Early on he felt well enough for us to bike to Cafe Aion for a date night and dinner (after a one night delay). But that was only the first week and by the next day, he couldn’t get off of the couch long enough to participate in Halloween with the angel and Spiderman/Dash/Eeyore (bean was all three at some point in the day). Suck-tastic.

Since then, it’s been minute to minute. We’ll go. We’ll do. We’ll be. Then we won’t. Just like that.

This week, he hit bottom. Even though I had JJ Strong songs dancing in my head. I kept trying to impart that to him. “Remember when Jeff spent the weekend cross country skiing while he was on chemo?” So not helpful. I’d hoped to inspire. Ignite. Instead, I bottomed out too. Jeff was strong, positive, hopeful and, well, HEROIC. As was Sherry. Throughout their entire ordeal. They both beamed out to us as role models when we got our diagnosis. Facing cancer with dignity and grace. And I was trying to figure out how they were possibly able to maintain that. Heather reminded me that he didn’t have any side effects from any of the treatments (and they sometimes wished he would so they could know it was WORKING). But still.

And I guess what I thought of is with a diagnosis as dire as theirs was, hope is all you have. You can’t AFFORD to wallow in self-pity. It’s chin up or go down in flames. Because for us, there is a tangible end in sight. Once we are through this shit-pile of treatments, once we get a few weeks’ break for the holidays, once we get through January and February of chemo. Once THAT is all over. THEN we can be done. Really, truly DONE — with only five more years of doctor’s appointments while we hold our breath and pray-pray-pray that it hasn’t come back to go.

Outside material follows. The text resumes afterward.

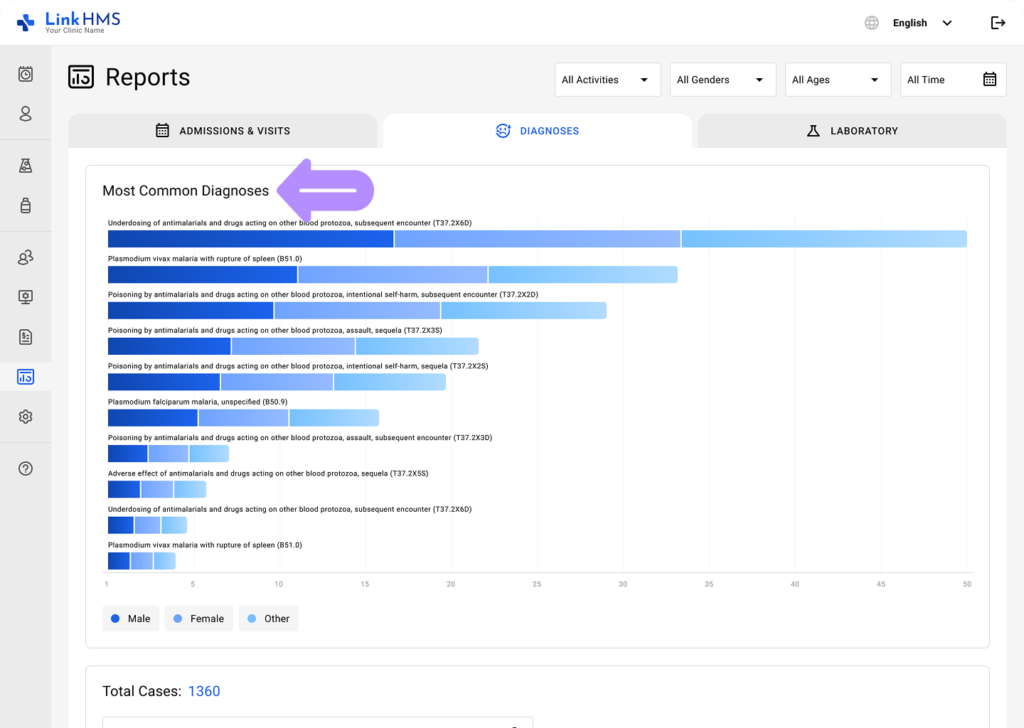Expand the All Ages filter dropdown

(x=838, y=79)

They would have a surgery and get a nugget of hope back. A treatment and another nugget. For us, it’s heads-down and get through this for seven months straight. No breather or hope nugget. Just DO IT. And no soup for you.

But you can’t really compare. We all get dealt a hand. No matter how shitty. And we deal the best way we can.

What we can learn from all of this? The Matthews are a HOT MESS. We’ve been dealt a hand that reeks so badly that I often can’t breathe for many days in a row. But we have so much optimism mixed in with our realism, that it balances out from time to time. And, for us, getting out all that’s true and hard in this makes us feel stronger.

Besides, now we have this new angel up there with Mima keeping an eye on us all for extra luck.

TODAY’S THEME SONG: Hot Mess. Uncle Kracker. I like tequila on my sunrise. A little black around my blue eyes. Walkin’ on wire. Let it ride.

1 comment:

Unknown said...

Thank you for this post, Cass. It was a gift to all of us who knew Jeff, and to all of us who love you and Kenny.